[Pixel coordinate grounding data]
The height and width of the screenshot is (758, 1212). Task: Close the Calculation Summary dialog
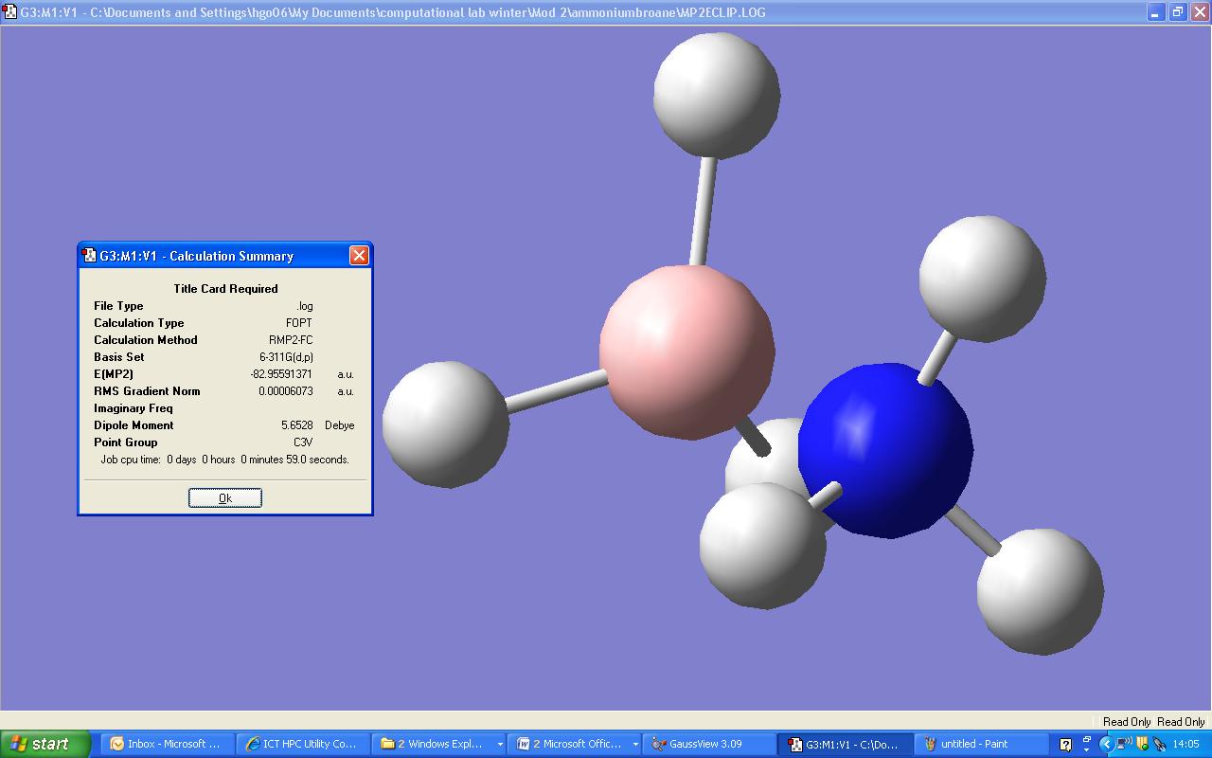click(x=359, y=256)
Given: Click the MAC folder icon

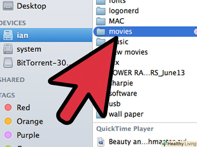Looking at the screenshot, I should (101, 21).
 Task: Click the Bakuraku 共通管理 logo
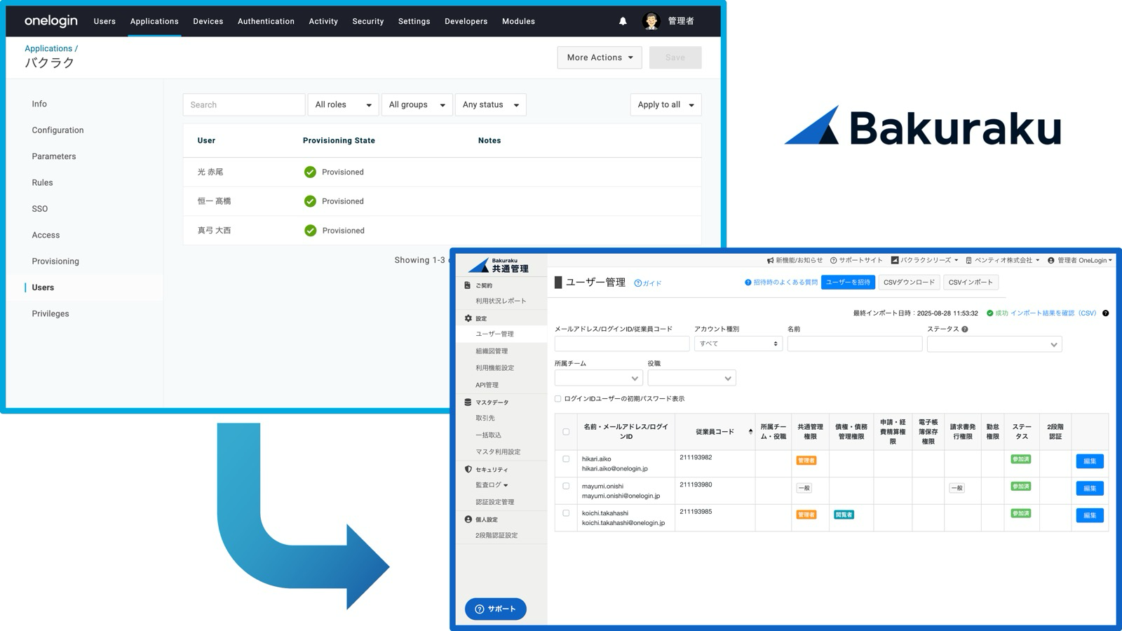click(x=499, y=265)
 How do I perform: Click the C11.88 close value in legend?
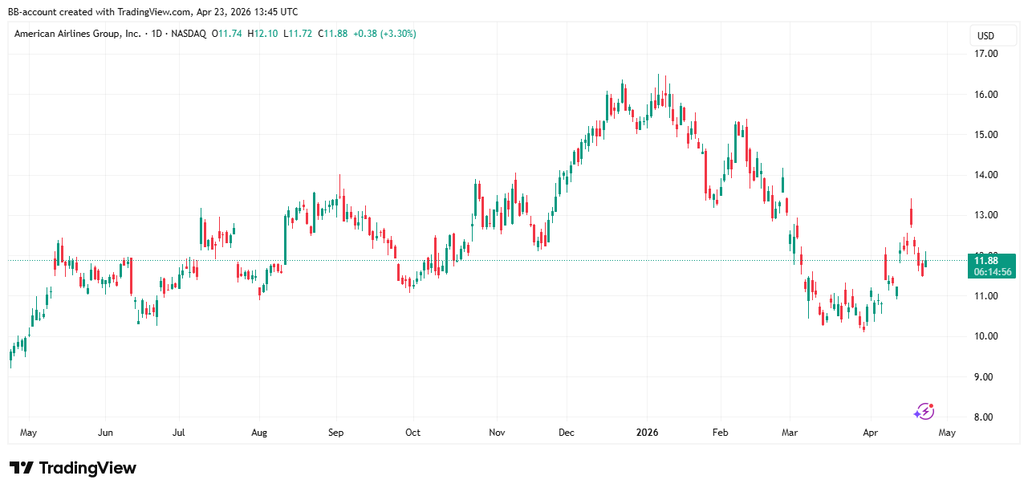click(x=332, y=34)
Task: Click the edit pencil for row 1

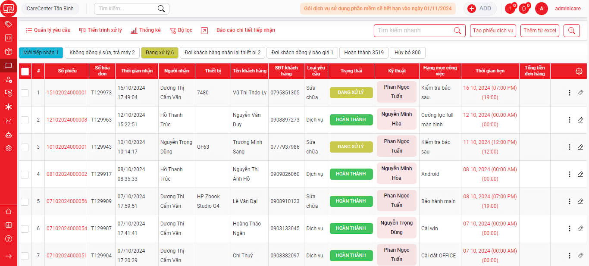Action: (x=580, y=93)
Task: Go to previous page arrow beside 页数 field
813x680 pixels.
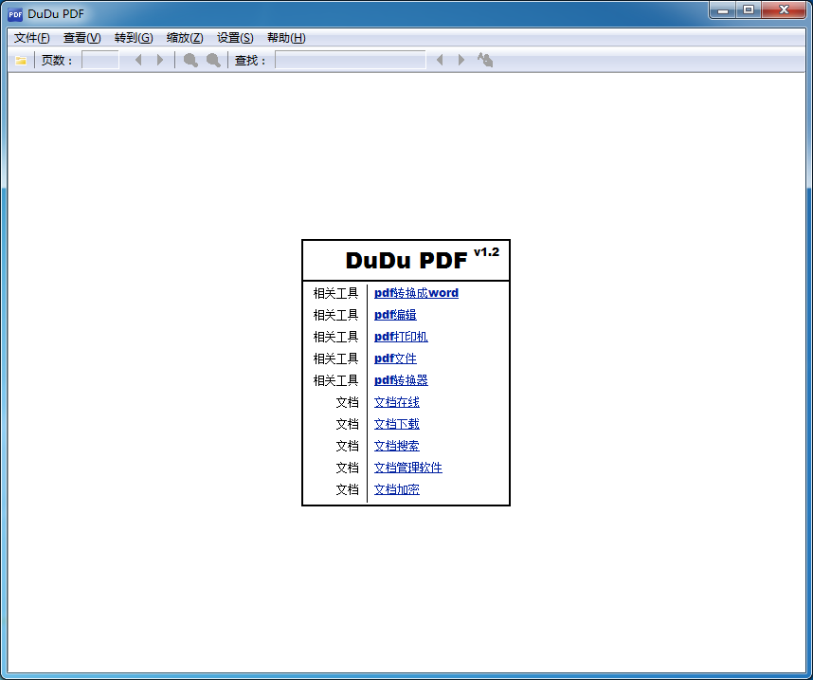Action: [138, 61]
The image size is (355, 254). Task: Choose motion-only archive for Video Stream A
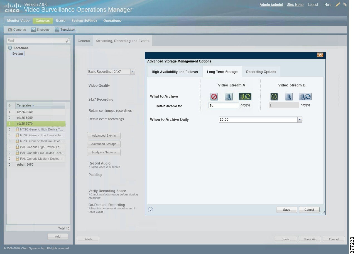[229, 97]
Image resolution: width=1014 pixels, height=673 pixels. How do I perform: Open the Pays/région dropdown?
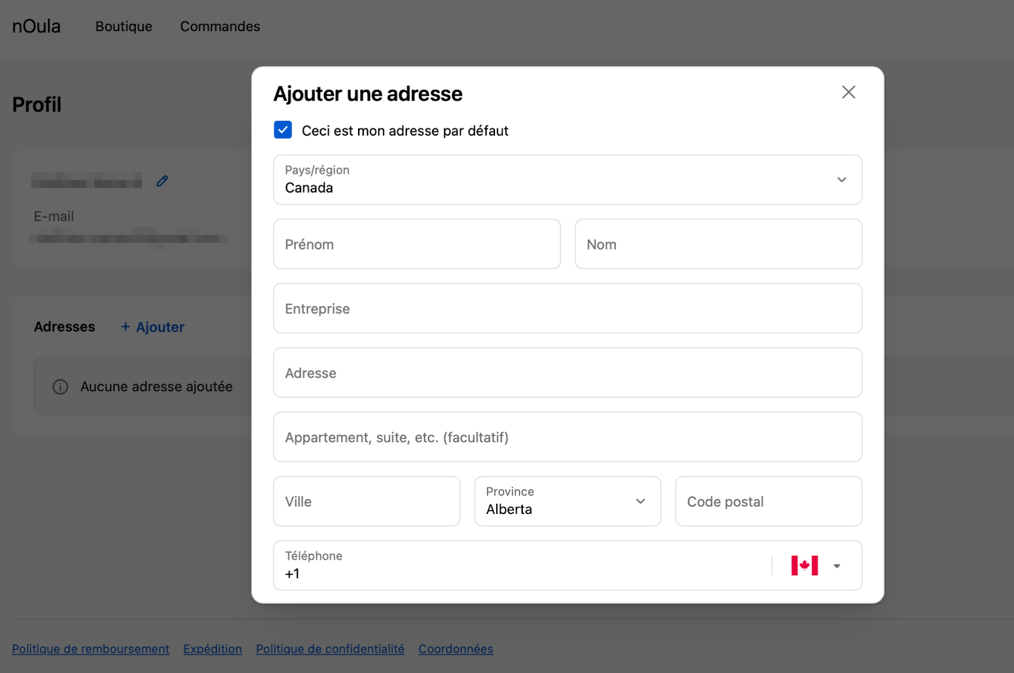point(567,180)
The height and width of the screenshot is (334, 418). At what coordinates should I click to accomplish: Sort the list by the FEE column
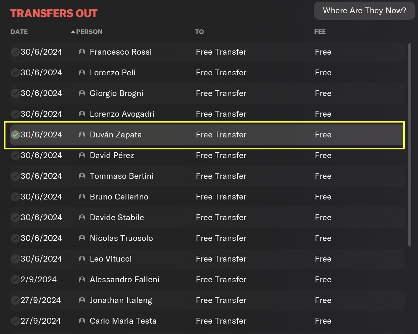pyautogui.click(x=320, y=32)
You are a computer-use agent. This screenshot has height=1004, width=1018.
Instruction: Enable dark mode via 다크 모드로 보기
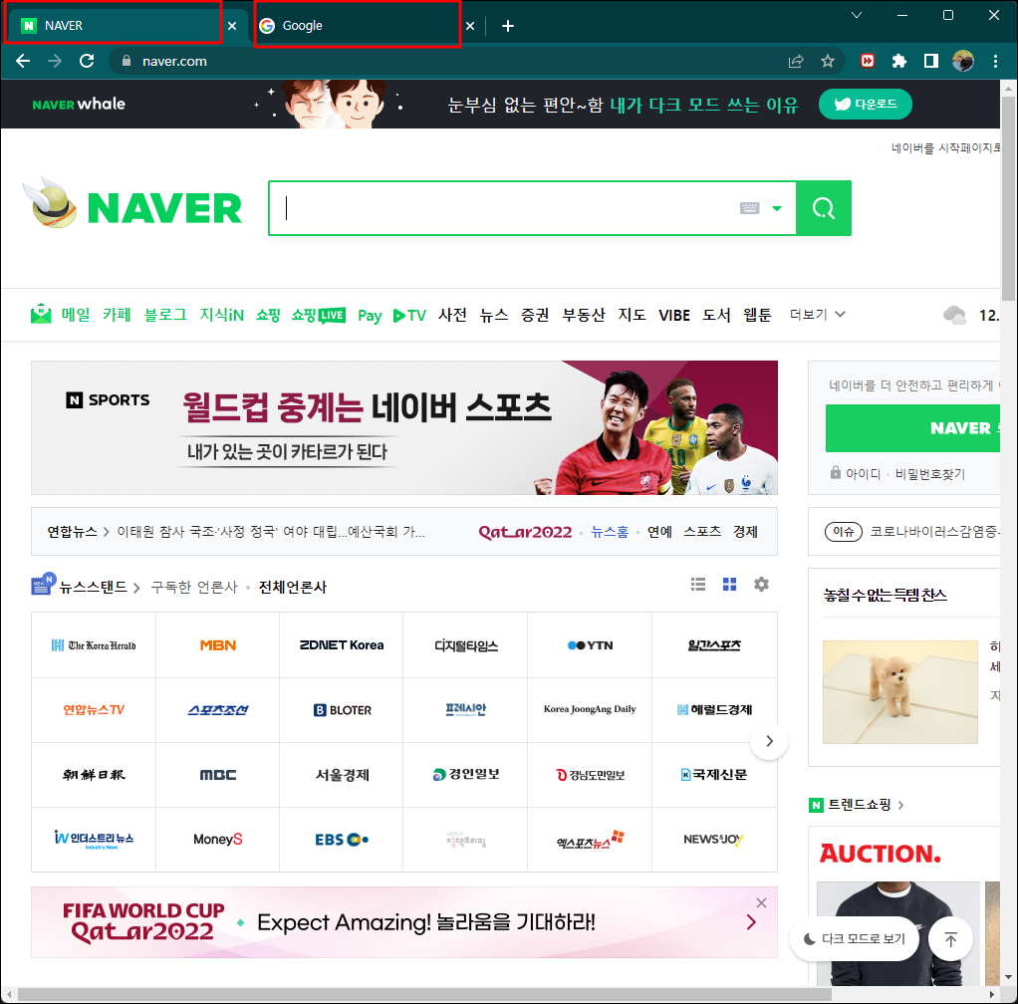(854, 937)
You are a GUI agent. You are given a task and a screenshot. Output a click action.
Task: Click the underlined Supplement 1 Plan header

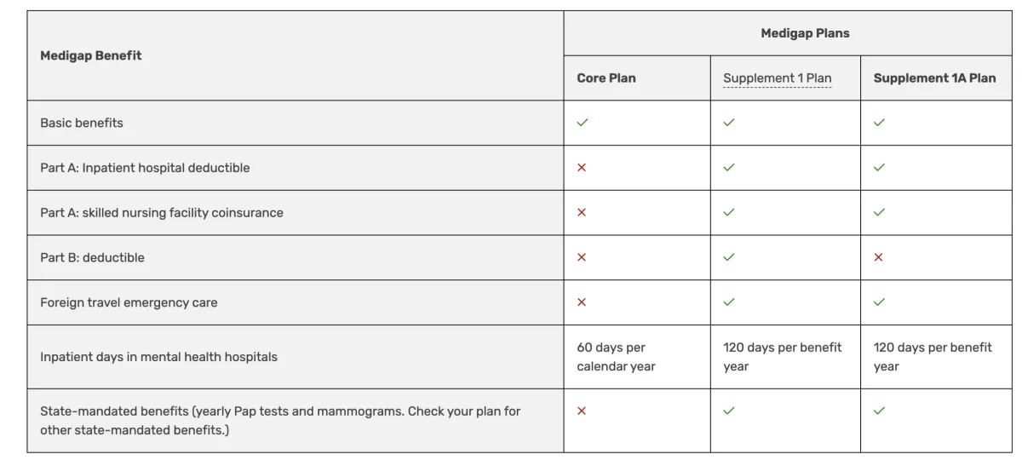[x=777, y=78]
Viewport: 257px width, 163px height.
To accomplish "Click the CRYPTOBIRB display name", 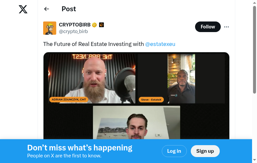I will (x=74, y=25).
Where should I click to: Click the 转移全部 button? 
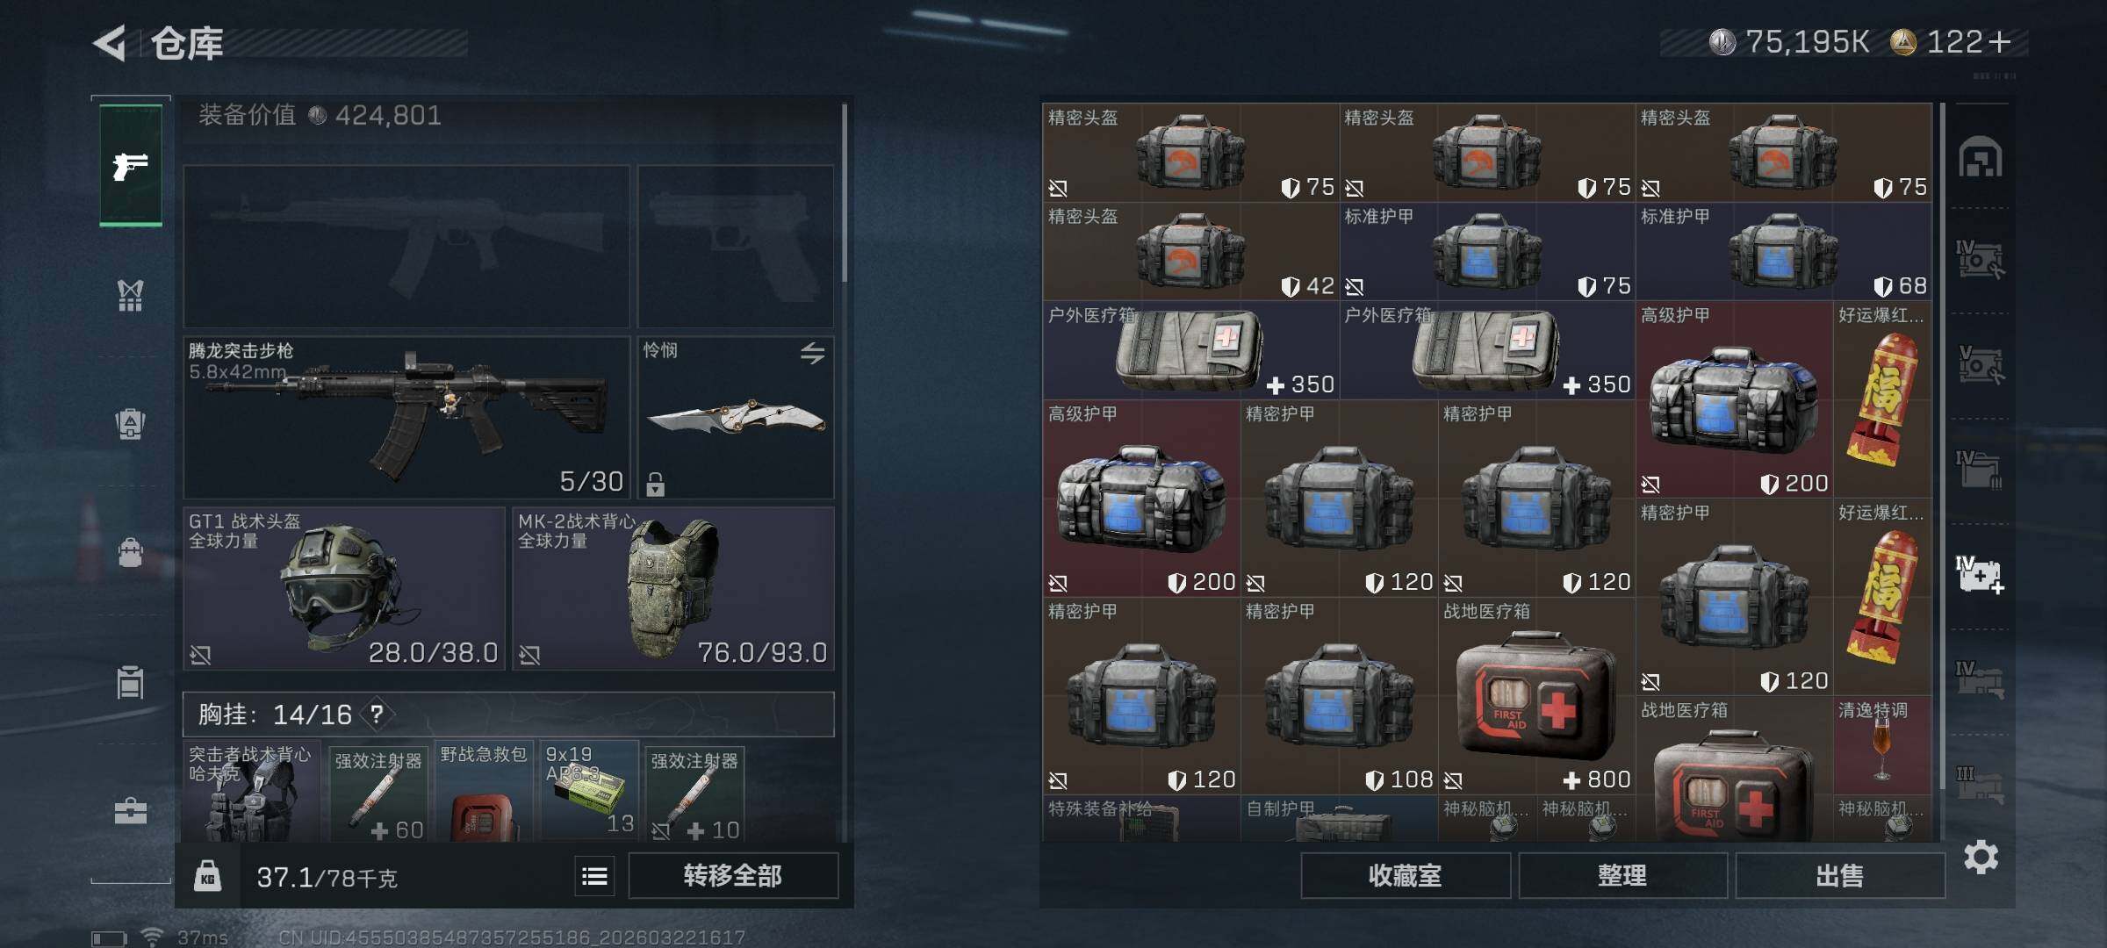click(733, 876)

• **AIM OF THE EXERCISE**: If a line in the records holds the string "agent", copy it.

• **RESULT OF THE EXERCISE**:
You are a computer-use agent. This screenshot has height=1004, width=1018.
You are a GUI agent. You are given a task and a screenshot. Output a click action.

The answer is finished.